Growing vs. Building
Most of our tech history has been about control: define requirements, build systems, lock them down. That works when you know the rules.
But AI isn’t like that. It’s probabilistic, dynamic, responsive. You don’t code every outcome, you explore what it can generate. That’s why the right stance is less “master the prompt” and more “stay open.”
AI is at its best when we treat it as collaborator, not calculator.
Lessons from the Farm
This all feels oddly familiar. Farming is also about working with what you can’t fully control. Weather, soil, markets—they don’t always bend to your plan. You prepare, you improvise, you adapt.
AI has that same quality. You can’t control every output. But you can shape, guide, and grow with it. You try, you learn, you adjust.
And just like farming, outcomes matter. If this tool can help us work better, think clearer, and make better decisions, why wouldn’t we use it? If we can accelerate impact, aren’t we obligated to at least be curious?
Why This Matters for Leaders and Teams
Leaders don’t need to be prompt engineers. What they need is to model curiosity. To create conditions where their teams can experiment safely.
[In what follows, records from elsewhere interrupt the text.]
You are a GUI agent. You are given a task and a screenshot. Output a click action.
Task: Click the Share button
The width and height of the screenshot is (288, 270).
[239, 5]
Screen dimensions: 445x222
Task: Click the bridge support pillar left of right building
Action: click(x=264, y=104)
To remind people that the point isn’t “getting it right,” it’s “exploring what’s possible.”
That’s why in my workshops, I frame AI in three roles: efficiency tool, collaborator, and thinking partner. Saving time is nice, but the deeper value is in using AI to extend human capacity, to help us see and hold connections we’d miss, generate first drafts (prototypes) faster, or test ideas and iterate our thinking rapidly.
“Leaders don’t need certainty. They need to create conditions for curiosity.”
We need that help. All of us. The challenges we face in our organizations, communities, and society are too big to solve with the same capacity we’ve always had.
Back to the Edges
I still remember staring at that blinking DOS prompt, typing in commands, not knowing what would happen. Sometimes it worked. Sometimes it didn’t. Either way, it was learning.
That’s where we are again with AI. The edges aren’t set. The rules aren’t fully known. We have a chance to rediscover the spirit of play, to approach this technology with curiosity and wonder.
And if we do, we just might find better ways to do the work that matters most.
Closing thought
Strategy has always been design—imagining a future that’s better than today, then aligning ourselves to make it happen. AI is another material we can design with. The question is whether we’re willing to pick it up, tinker with it, and see what’s possible.